§ GOAL: Select every line in the listing below that contains the word "team", and reproduce each of those lines in full.

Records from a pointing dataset
*****

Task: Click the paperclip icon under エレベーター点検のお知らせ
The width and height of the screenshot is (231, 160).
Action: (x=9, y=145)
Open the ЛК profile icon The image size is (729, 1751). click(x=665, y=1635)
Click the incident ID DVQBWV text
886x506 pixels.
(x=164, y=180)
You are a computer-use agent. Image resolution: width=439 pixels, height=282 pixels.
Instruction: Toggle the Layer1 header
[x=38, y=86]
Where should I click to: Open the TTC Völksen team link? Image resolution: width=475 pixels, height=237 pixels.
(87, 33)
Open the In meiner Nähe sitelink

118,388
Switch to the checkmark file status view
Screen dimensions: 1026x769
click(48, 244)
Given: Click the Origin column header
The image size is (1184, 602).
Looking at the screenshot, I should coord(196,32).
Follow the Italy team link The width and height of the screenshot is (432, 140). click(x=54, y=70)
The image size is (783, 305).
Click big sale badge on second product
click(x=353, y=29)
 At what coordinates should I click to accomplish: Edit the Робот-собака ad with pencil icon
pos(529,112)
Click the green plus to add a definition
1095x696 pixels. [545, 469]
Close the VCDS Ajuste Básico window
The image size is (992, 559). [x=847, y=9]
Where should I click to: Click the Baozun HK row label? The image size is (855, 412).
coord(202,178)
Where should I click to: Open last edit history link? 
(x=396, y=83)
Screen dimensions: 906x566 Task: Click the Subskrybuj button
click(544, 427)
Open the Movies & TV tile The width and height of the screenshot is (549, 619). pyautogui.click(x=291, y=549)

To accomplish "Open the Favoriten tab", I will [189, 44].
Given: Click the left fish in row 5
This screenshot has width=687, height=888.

*****

§ EXPECTED ANSWER:
Where should I click to: Open the TTC Völksen team link? Image resolution: width=475 pixels, height=237 pixels.
Follow the Italy team link The width and height of the screenshot is (432, 140). click(x=54, y=70)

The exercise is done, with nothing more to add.